The US State Department has announced on Tuesday the withdrawal of the former Colombian guerrilla FARC from its list of foreign terrorist groups by ensuring that “it no longer exists as a unified organization that is dedicated to terrorism or terrorist activities or that it has the capacity or the intention to do so ”. Given the criticism that the Joe Biden Administration received after the announcement of the revocation, the head of US diplomacy, Antony Blinken, specifies, however, that the decision “does not change the position regarding any accusation or possible imputation in the United States. against former FARC leaders, including for drug trafficking crimes, nor does it remove the stain from the decision of Colombia’s Special Peace Jurisdiction (JEP), which saw their actions as crimes against humanity.
However, that agency considers that those who do have the capacity to create terror and, therefore, have been designated as a terrorist organization, are the Revolutionary Armed Forces of Colombia-Popular Army (FARC-EP) and Segunda Marquetalia, two dissident groups of the dissolved guerrillas who decided to take up arms after signing the agreement. As a consequence of the above, the leaders of these groups are also banned: Luciano Marín Arango, Hernán Dario Velásquez Saldarriaga, Henry Castellanos Garzón, Nestor Gregorio Vera Fernández, Miguel Santanilla Botache, and Euclides España Caicedo.
The FARC were included in that US list of terrorist organizations in 1997 and, as a result, its members were prohibited from entering the United States and their access to the international financial system, based on the dollar, was restricted.
The end of the classification as a terrorist group goes beyond mere declarations of intent.
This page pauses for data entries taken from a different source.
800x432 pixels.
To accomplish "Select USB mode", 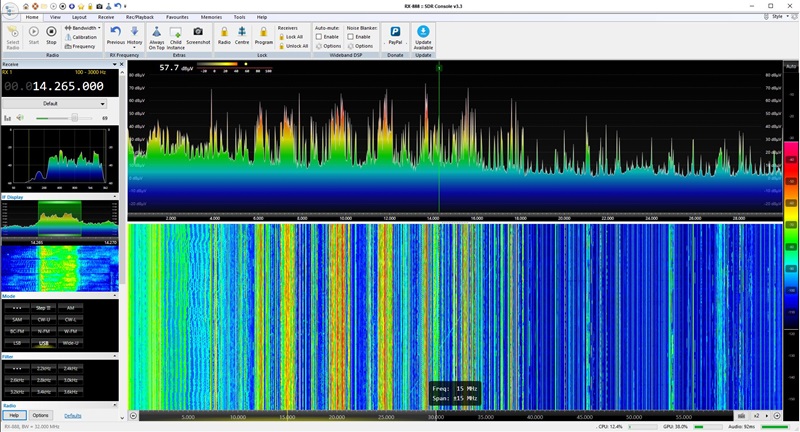I will pos(44,342).
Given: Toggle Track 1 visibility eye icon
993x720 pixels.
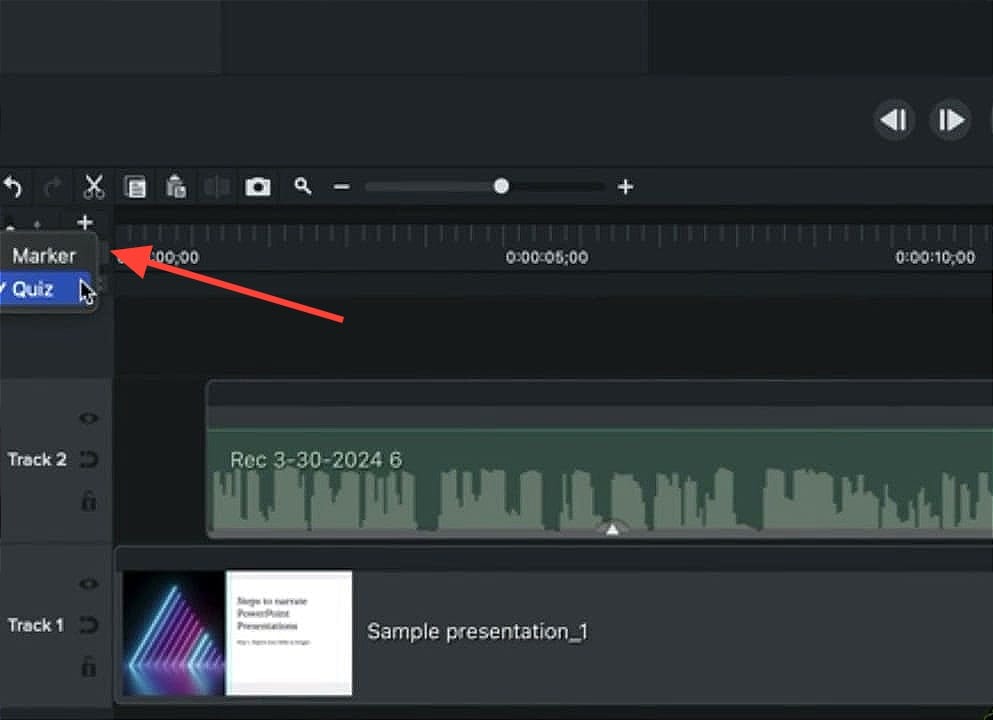Looking at the screenshot, I should point(88,584).
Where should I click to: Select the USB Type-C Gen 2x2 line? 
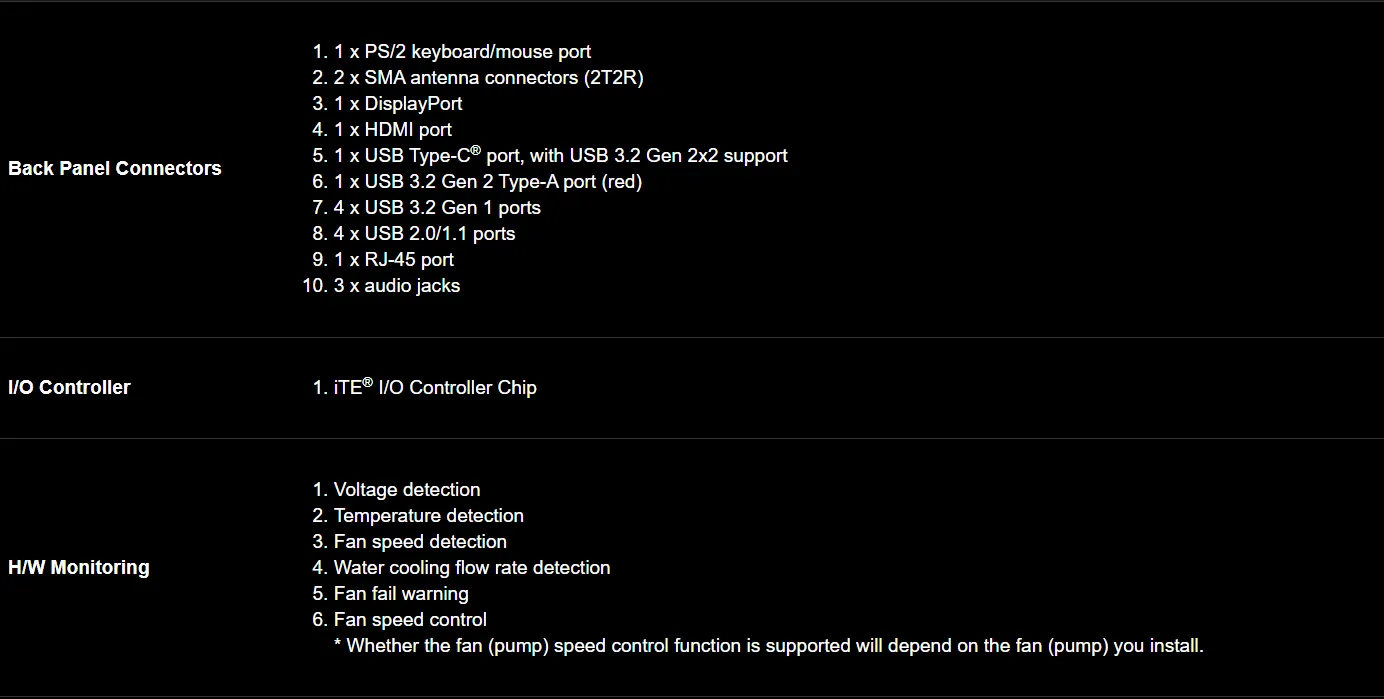(561, 155)
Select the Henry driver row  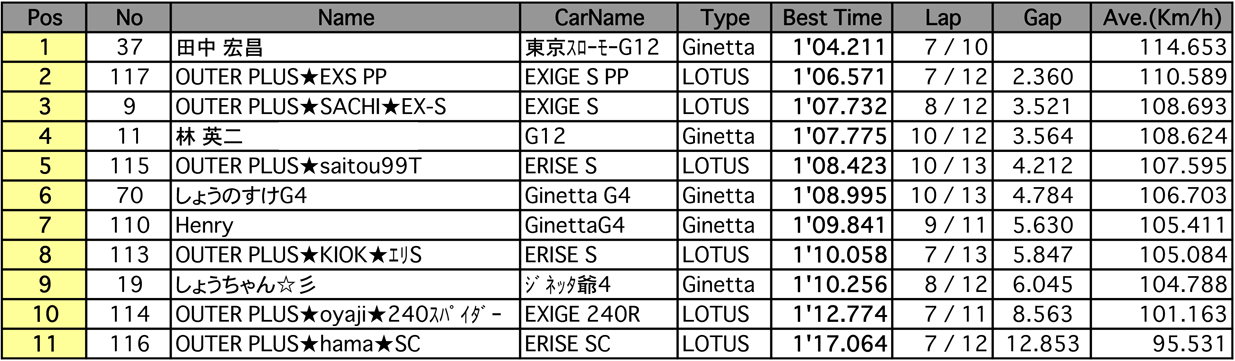(x=617, y=225)
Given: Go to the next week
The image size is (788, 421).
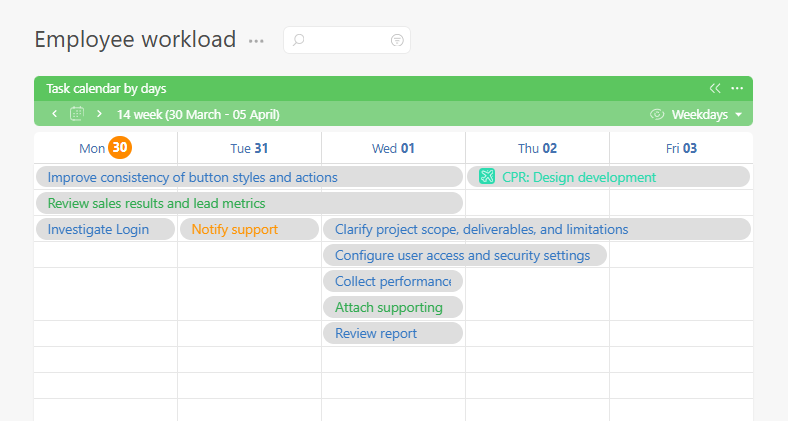Looking at the screenshot, I should (99, 114).
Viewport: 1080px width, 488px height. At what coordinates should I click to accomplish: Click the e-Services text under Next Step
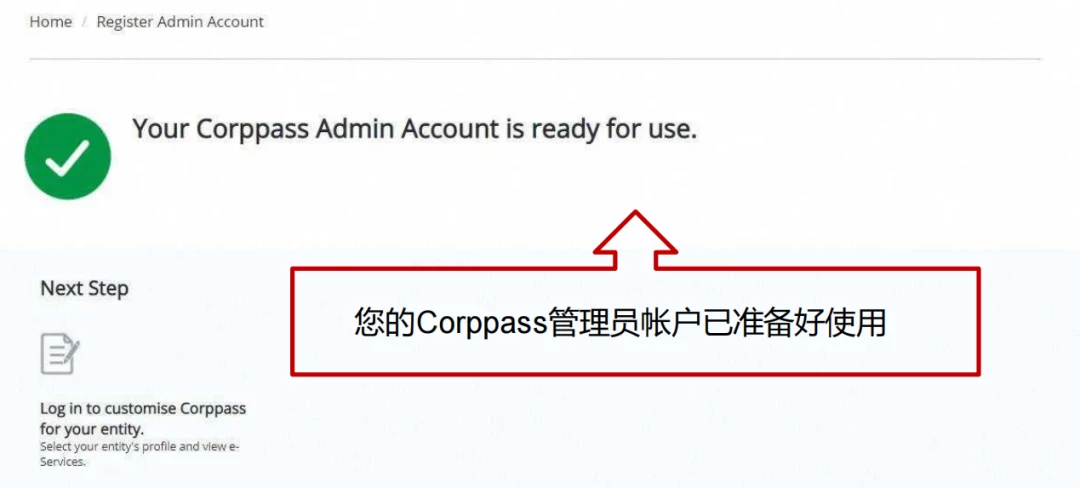(x=63, y=461)
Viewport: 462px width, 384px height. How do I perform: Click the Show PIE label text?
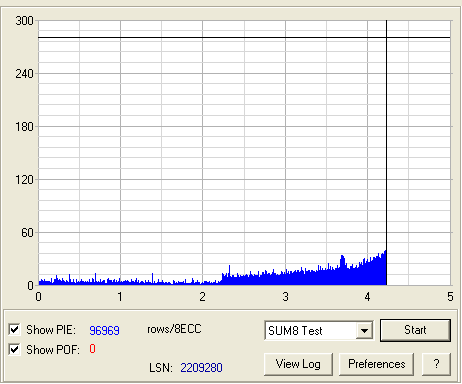pyautogui.click(x=51, y=330)
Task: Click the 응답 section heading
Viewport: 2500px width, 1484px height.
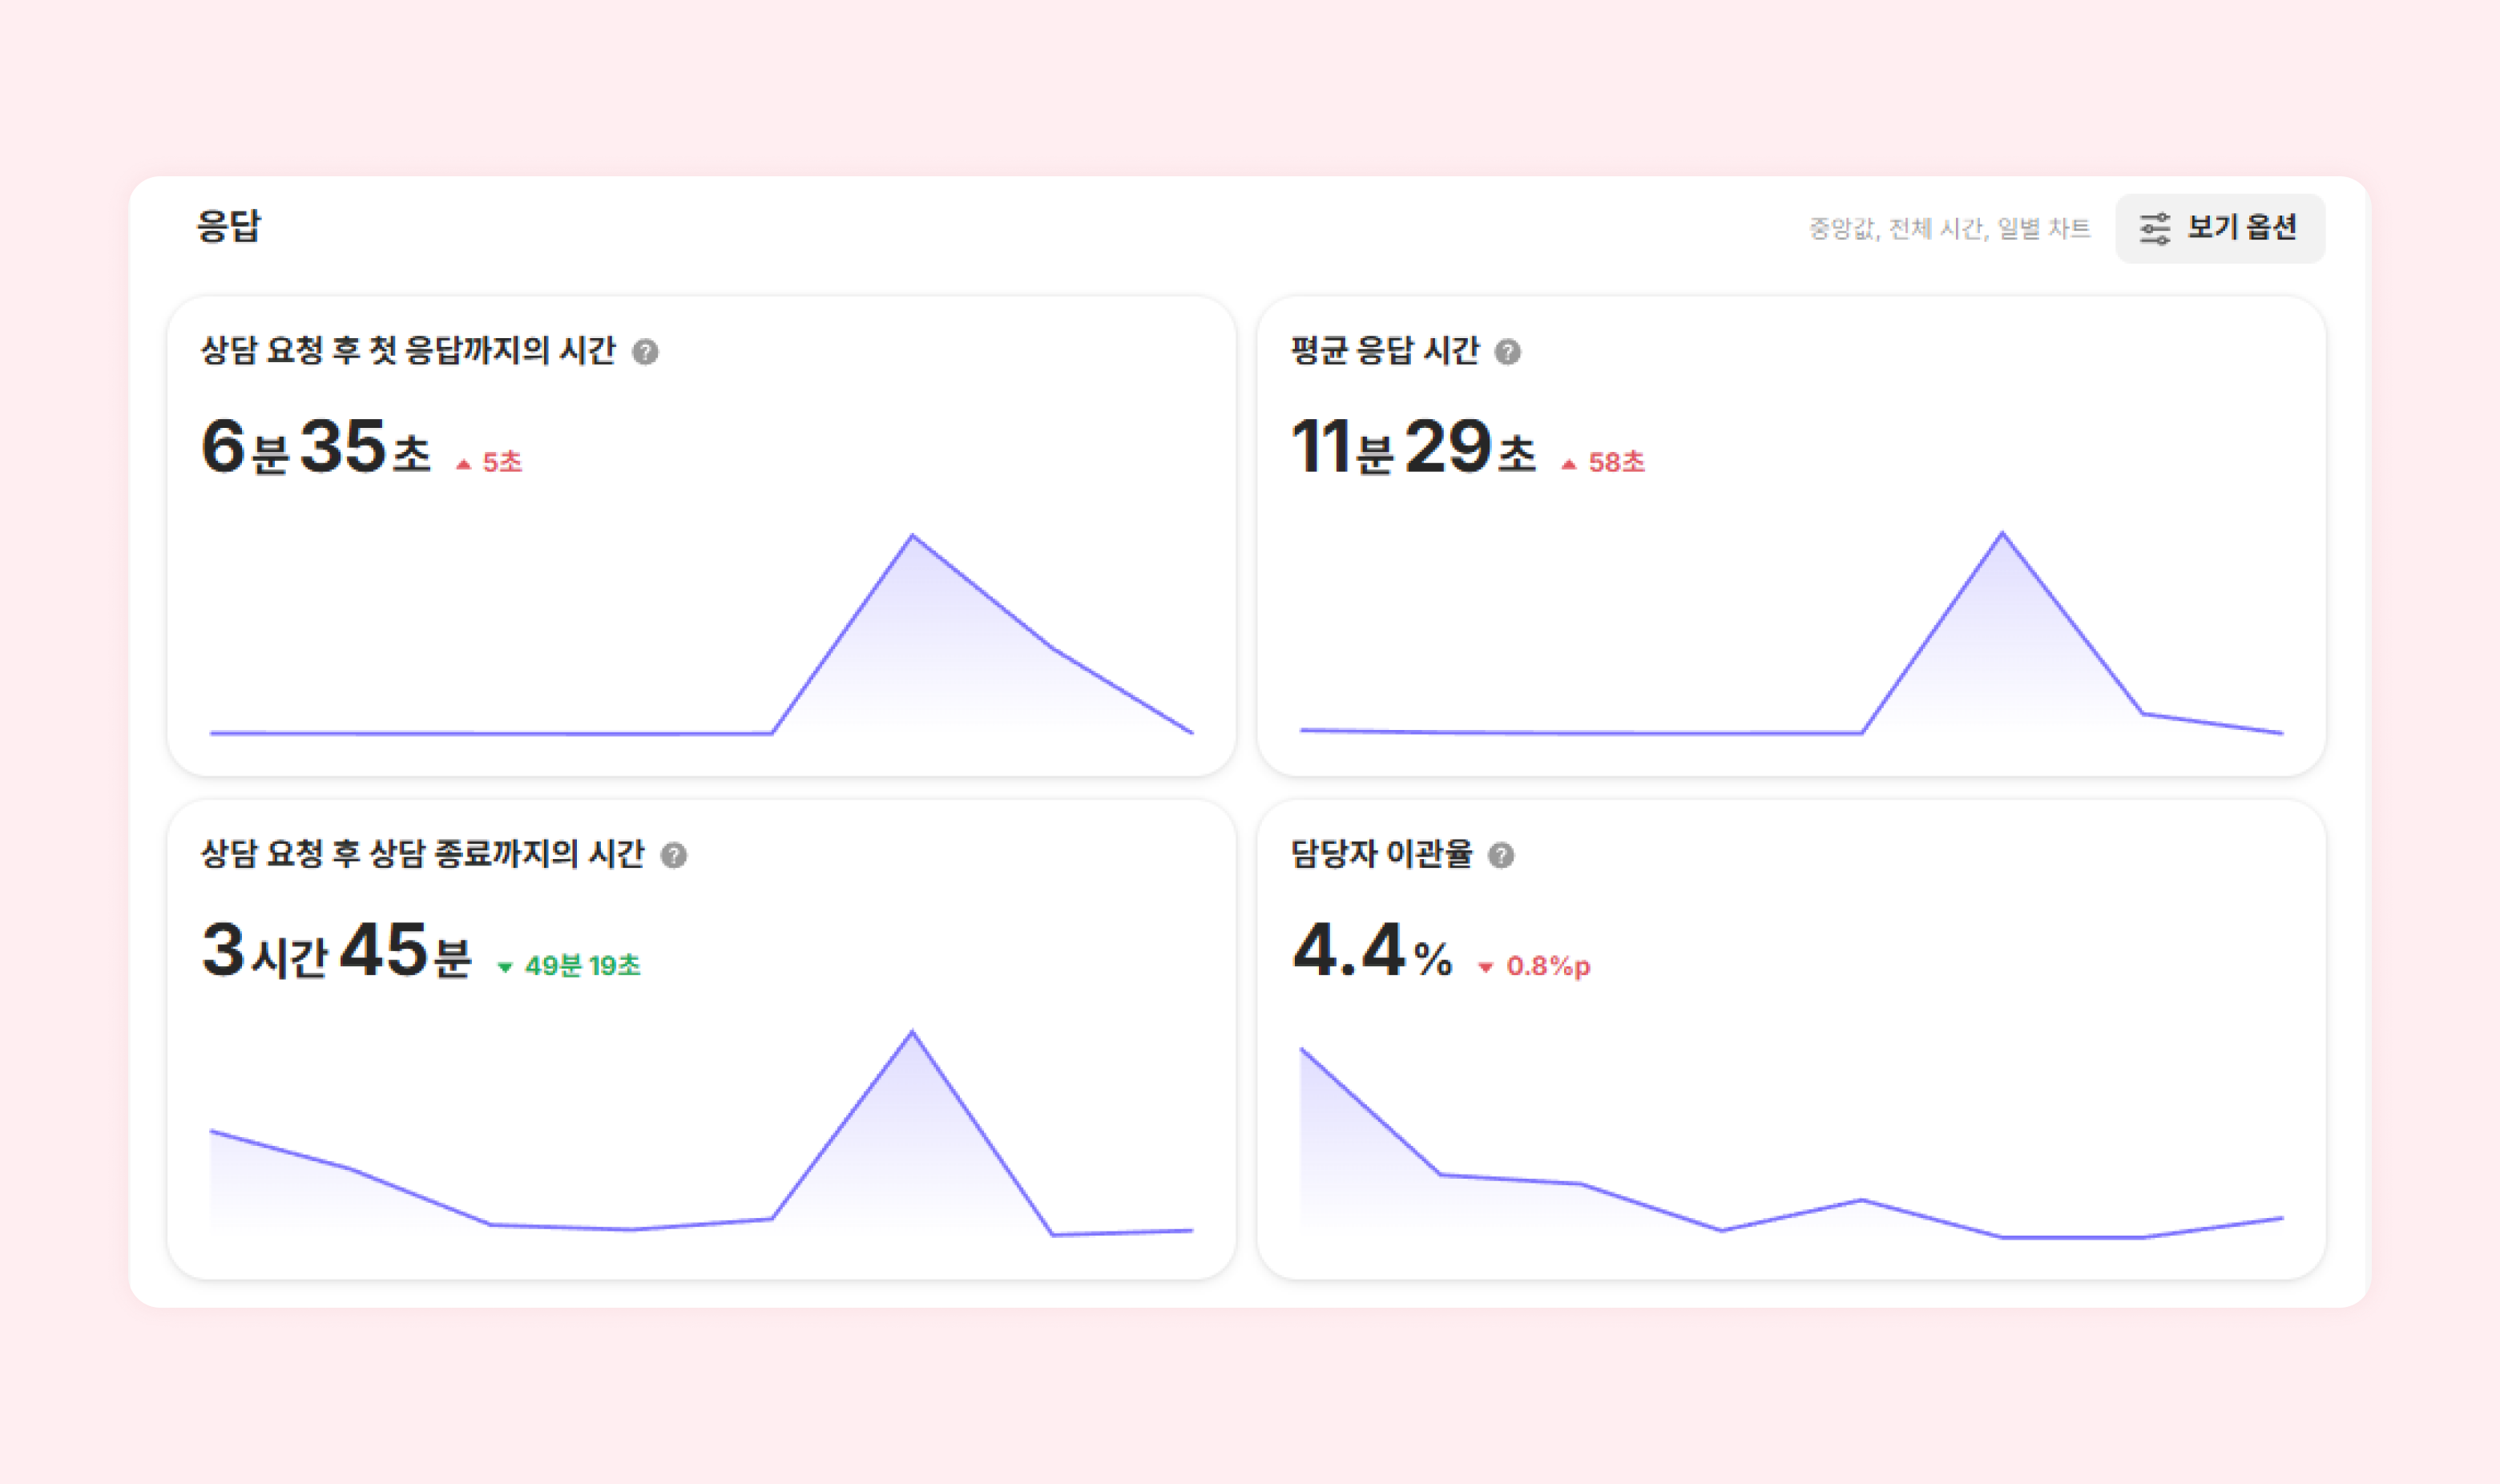Action: [x=228, y=226]
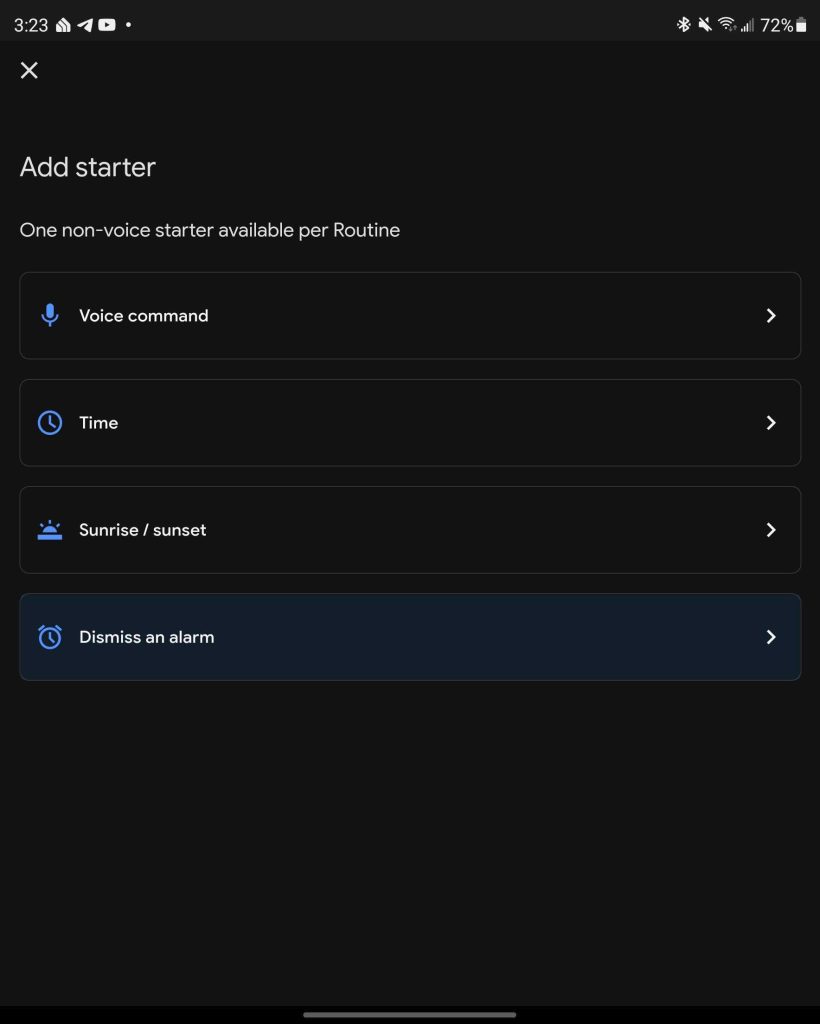This screenshot has width=820, height=1024.
Task: Tap the clock icon beside Time
Action: pyautogui.click(x=50, y=423)
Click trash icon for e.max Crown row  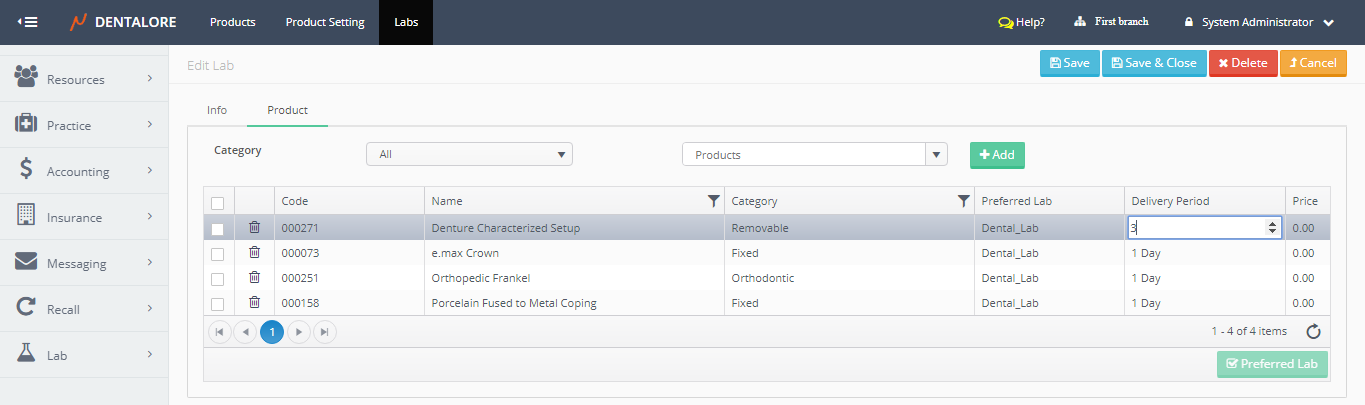(254, 253)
For Blinken, the key to removing the guerrilla group from its terrorism blacklist has practical effects, such as making it easier for Washington to support the historic agreement reached in 2016, even financing programs in which demobilized combatants participate. The decision of the State Department comes just one week after the last day 23 marks the fifth anniversary of the signing of the peace agreement between the FARC and the Government of Juan Manuel Santos (2010-2018), a pact that went ahead despite which was rejected in a popular referendum by a narrow margin.
Five years ago, shouting “No more war!”, President Santos and Rodrigo Londoño Echeverri, alias Timochenko, the maximum leader of the FARC, signed the agreement in Cartagena de Indias that they had negotiated in Havana for months. The pact ended the oldest guerrilla in Latin America after five decades of war. But the country was divided over the deal. Seven days later, 50.2% of Colombians said “no” to the agreement in a plebiscite with which Santos sought to reaffirm his position in favor of peace in the face of the devastating campaign against led by former president Álvaro Uribe, his former mentor.
The end of a war over which several generations of Colombians grew up closed with painful figures: between 1958 and 2018, the conflict caused more than 260,000 deaths and more than 80,000 disappeared, according to the National Center for Historical Memory. The Colombian government estimated the number of people displaced by violence from 1985 to 2019 at more than eight million.